Esta superioridad teórica suya radica en el hecho de haber sido Lenin, de todos los sucesores de Marx, el que ha tenido una visión menos deformada por las categorías fetichistas de su medio capitalista. Porque la superioridad decisiva de la economía marxista sobre todas las que la han precedido y sucedido se debe a que ha logrado, en virtud de su método e incluso en las cuestiones más complejas, en cuestiones en las que aparentemente hay que operar con las categorías económicas más puras (y, en consecuencia, más fetichistas), dar un giro a los problemas tal que más allá de las categorías "puramente económicas" resulten evidentes, en su proceso evolutivo, precisamente aquellas clases cuyo ser social viene expresado por estas mismas categorías económicas.

(Piénsese en la diferencia entre capital variable y constante en contraposición a la clásica distinción entre capital fijo y circulante. Unicamente a través de estas distinciones resulta evidente la estructura clasista de la sociedad burguesa. La formulación marxista del problema de la plusvalía ha desvelado ya la división clasista existente entre burguesía y proletariado. El aumento del capital constante muestra esta relación en el contexto dinámico del proceso evolutivo de la totalidad social, arrojando luz al mismo tiempo sobre la lucha de los diferentes grupos capitalistas por el reparto de la plusvalía.)

La teoría del imperialismo de Lenin es menos una teoría de su génesis económicamente necesaria y de sus limites económicos -como la de Rosa Luxemburgo-, que una teoría de las concretas fuerzas de clase que el imperialismo desencadena y a las que en su mismo contexto hace operantes; la teoría de la concreta situación mundial provocada por el imperialismo.

Al analizar la esencia del capitalismo monopolista, lo que en primer lugar le interesa es la situación mundial concreta y la división clasista de la sociedad a que da lugar: cómo las grandes potencias coloniales se reparten de facto la tierra, cómo evoluciona la división interna entre burguesía y proletariado con el movimiento de concentración de capital (capas puramente parasitarias de rentistas, aristocracia obrera, etc.). Y, sobre todo, cómo la evolución interna del capitalismo monopolista desborda -en virtud de los diferentes ritmos de los países- las "zonas de intereses" establecidas antes de manera más o menos duradera y por vía pacífica, desbordando así no pocos compromisos de este tipo, dando lugar, en consecuencia, a conflictos cuya solución sólo puede lograrse por la fuerza, es decir, acudiendo a la guerra.
▬▬▬▬▬▬▬▬▬▬
> _CONSIGNA 1_:
Contesta estas preguntas sobre el fragmento acerca de la teoría del imperialismo de Lenin:
(a) ¿Con la teoría de qué autora se contrasta la teoría del imperialismo de Lenin?
(b) ¿Qué distinción clásica se contrapone a la diferencia entre capital variable y constante?
(c) ¿A qué conflictos da lugar que el capitalismo monopolista desborde las "zonas de intereses"?
> _CONSIGNA 2_:
Resume en tres oraciones el fragmento sobre la teoría del imperialismo de Lenin.
Responde basándote solo en el fragmento.

> _CONJUNTO DE DATOS_:
▬▬▬▬▬▬▬▬▬▬
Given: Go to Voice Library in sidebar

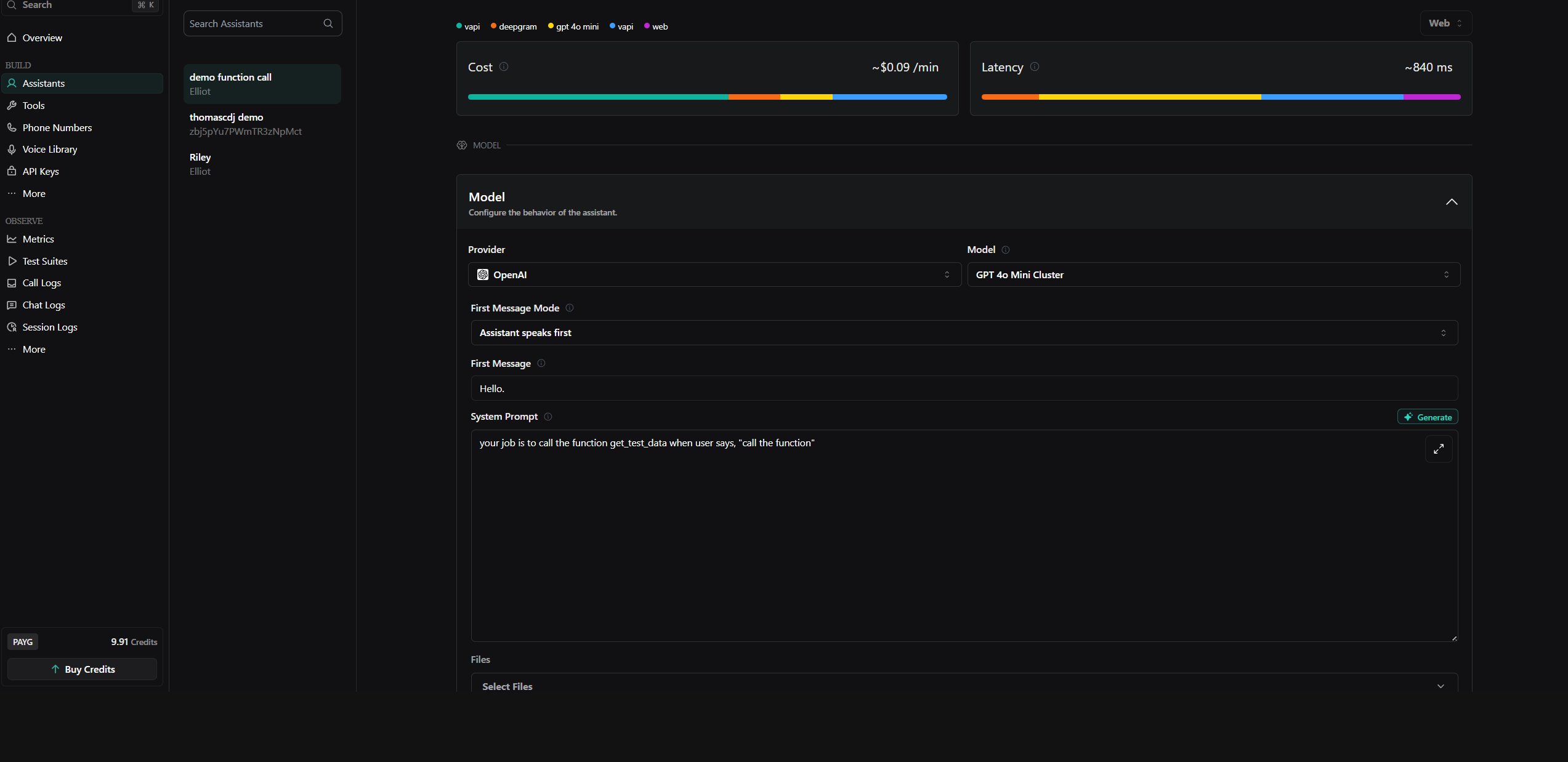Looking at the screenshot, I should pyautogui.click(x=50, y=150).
▬▬▬▬▬▬▬▬▬▬
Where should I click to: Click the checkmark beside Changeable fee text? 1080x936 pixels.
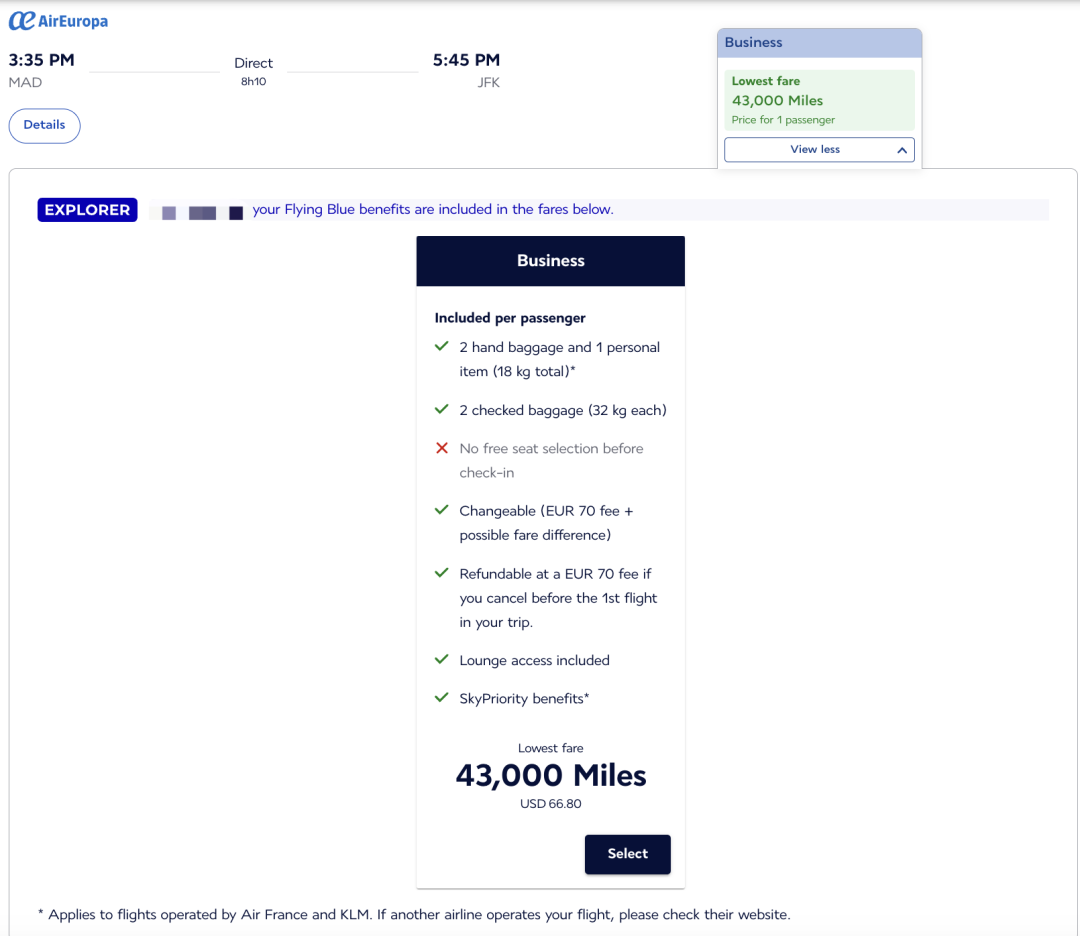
▬▬▬▬▬▬▬▬▬▬
> _RESPUESTA COMPLETA 1_:
(a) Con la de Rosa Luxemburgo, que es una teoría de la génesis económicamente necesaria del imperialismo y de sus límites económicos.
(b) La distinción entre capital fijo y circulante.
(c) A conflictos cuya solución sólo puede lograrse por la fuerza, es decir, acudiendo a la guerra.

> _RESPUESTA COMPLETA 2_:
La superioridad teórica de Lenin radica en que, de todos los sucesores de Marx, fue quien tuvo una visión menos deformada por las categorías fetichistas de su medio capitalista. Su teoría del imperialismo, más que una teoría de su génesis y sus límites económicos como la de Rosa Luxemburgo, es una teoría de las concretas fuerzas de clase que el imperialismo desencadena y de la situación mundial que provoca. Al analizar el capitalismo monopolista, le interesa cómo las potencias coloniales se reparten la tierra, cómo evoluciona la división entre burguesía y proletariado y cómo, por los diferentes ritmos de los países, se desbordan las "zonas de intereses" y surgen conflictos que sólo se resuelven mediante la guerra.